Rewrite the lines between the line holding "Image resolution: width=2038" and the line holding "coord(1568,166)", inclusive, replacing "dropdown" with "list" and leaving everything else unchanged.

------ RECORDS SUPPLIED ------

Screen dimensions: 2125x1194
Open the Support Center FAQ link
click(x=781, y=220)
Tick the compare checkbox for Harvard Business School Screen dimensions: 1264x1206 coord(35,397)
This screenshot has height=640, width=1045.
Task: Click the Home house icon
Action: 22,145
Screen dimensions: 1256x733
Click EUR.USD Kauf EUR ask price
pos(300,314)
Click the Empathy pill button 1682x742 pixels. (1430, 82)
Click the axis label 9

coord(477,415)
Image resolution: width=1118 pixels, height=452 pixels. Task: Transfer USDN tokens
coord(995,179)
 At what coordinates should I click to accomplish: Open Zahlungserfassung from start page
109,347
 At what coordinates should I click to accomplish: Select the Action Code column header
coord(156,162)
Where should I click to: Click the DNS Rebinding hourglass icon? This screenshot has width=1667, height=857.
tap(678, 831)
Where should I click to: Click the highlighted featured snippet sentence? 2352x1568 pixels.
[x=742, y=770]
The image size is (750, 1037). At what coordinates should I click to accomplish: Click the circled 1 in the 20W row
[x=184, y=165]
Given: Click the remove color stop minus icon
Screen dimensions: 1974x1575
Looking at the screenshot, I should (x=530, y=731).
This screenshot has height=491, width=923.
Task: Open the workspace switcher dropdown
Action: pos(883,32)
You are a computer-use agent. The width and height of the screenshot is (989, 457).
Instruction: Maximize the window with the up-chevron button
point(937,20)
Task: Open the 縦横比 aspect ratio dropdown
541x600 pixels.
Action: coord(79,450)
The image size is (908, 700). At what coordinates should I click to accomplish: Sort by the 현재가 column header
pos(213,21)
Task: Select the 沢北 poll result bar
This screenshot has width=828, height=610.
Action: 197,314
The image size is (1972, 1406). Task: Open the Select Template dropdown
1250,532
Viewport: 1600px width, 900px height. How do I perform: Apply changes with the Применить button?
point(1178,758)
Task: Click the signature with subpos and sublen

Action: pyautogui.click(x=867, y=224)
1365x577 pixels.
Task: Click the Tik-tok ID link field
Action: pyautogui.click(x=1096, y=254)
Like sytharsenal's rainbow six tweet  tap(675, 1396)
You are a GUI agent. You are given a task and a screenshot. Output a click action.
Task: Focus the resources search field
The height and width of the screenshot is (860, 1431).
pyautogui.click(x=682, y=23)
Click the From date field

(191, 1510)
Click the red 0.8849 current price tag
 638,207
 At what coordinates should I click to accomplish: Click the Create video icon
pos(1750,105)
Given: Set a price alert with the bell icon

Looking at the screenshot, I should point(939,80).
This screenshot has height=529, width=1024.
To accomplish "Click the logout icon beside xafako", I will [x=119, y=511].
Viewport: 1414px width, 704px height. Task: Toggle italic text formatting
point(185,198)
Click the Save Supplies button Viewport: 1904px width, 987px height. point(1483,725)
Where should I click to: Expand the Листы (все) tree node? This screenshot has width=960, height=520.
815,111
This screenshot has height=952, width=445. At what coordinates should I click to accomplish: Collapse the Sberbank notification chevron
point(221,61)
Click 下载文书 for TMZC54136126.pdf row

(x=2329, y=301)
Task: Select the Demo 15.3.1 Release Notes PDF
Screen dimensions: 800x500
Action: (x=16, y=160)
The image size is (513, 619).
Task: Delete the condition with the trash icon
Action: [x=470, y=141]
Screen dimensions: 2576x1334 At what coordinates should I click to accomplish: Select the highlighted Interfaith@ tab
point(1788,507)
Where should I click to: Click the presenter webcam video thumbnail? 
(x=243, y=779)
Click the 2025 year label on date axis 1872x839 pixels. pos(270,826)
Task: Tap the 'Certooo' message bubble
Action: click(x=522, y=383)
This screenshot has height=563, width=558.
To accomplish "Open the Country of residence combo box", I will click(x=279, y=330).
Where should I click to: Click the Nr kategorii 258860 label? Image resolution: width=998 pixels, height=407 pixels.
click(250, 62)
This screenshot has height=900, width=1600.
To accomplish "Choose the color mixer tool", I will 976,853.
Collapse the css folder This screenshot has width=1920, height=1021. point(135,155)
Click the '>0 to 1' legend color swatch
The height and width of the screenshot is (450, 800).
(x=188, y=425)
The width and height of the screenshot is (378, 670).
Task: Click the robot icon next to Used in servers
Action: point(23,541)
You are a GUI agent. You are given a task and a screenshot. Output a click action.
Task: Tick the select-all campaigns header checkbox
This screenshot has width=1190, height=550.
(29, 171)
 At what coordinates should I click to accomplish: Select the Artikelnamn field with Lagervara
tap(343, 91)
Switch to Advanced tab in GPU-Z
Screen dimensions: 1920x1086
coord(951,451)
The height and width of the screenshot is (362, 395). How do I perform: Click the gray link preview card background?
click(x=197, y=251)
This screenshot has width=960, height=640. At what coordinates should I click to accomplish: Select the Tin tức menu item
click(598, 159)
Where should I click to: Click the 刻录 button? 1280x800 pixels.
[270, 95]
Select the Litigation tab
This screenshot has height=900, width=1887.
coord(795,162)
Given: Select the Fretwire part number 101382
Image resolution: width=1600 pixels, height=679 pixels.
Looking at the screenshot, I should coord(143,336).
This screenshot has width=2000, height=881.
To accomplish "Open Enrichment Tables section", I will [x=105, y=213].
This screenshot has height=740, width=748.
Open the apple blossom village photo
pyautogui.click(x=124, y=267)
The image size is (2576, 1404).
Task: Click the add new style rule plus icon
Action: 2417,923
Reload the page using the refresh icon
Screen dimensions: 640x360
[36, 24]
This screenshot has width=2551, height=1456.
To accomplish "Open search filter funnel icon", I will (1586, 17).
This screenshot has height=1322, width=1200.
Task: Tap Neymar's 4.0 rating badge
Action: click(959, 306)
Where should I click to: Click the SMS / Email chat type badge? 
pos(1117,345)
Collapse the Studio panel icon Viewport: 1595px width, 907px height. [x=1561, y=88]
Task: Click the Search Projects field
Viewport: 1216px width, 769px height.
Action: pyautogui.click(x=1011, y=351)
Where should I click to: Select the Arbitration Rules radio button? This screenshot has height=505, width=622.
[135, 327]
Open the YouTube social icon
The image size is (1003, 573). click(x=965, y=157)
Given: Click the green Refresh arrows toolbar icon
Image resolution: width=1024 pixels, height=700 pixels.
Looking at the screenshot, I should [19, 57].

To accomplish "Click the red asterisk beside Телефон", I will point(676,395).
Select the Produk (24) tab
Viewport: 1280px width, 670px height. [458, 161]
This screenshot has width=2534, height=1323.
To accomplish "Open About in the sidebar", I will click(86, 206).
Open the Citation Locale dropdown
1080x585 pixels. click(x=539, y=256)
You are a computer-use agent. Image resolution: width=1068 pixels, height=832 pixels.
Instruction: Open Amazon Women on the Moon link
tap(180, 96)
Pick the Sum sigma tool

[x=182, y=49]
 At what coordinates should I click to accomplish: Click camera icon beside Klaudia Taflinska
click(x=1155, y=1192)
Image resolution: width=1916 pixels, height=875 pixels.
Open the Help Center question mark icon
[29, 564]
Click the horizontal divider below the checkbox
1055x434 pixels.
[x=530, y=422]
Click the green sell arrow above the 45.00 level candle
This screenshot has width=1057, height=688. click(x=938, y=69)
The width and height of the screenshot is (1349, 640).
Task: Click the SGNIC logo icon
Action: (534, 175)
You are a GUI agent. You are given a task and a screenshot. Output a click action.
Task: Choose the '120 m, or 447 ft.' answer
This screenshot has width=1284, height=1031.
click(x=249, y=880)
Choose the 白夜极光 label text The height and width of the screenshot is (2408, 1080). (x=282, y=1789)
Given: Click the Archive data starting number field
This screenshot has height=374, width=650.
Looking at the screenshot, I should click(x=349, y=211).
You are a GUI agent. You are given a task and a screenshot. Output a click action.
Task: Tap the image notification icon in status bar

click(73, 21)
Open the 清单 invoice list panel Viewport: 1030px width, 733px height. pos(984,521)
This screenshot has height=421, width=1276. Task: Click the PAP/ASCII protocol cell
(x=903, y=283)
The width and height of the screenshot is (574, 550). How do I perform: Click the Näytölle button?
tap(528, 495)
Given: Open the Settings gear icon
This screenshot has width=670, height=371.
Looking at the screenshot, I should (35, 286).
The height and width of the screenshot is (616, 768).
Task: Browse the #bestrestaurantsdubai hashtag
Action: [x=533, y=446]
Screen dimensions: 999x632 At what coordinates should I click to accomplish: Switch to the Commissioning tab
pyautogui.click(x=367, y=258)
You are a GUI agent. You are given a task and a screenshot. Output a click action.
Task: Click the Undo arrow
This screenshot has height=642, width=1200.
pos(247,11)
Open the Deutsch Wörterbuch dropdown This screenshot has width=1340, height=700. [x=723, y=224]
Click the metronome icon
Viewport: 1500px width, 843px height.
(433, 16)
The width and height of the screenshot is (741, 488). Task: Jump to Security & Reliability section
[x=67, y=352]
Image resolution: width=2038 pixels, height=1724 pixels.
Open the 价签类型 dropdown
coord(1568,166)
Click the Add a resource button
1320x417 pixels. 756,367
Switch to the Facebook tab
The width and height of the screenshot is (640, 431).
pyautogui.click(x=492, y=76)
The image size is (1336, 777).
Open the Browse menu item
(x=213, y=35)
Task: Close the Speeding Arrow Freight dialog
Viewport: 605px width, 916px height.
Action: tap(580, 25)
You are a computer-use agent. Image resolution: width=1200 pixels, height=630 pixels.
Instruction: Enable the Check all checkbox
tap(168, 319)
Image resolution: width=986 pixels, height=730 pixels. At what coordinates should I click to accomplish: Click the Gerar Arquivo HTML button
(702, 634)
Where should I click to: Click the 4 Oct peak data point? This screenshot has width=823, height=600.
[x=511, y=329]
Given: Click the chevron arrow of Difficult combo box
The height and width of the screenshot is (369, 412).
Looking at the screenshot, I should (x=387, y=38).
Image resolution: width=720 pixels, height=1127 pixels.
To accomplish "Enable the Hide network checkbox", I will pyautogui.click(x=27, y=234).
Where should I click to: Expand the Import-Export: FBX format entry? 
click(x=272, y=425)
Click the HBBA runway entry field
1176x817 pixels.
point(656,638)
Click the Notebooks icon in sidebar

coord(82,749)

------

**OUTPUT FOR THIS TASK**
Image resolution: width=2038 pixels, height=1724 pixels.
Open the 价签类型 list
coord(1568,166)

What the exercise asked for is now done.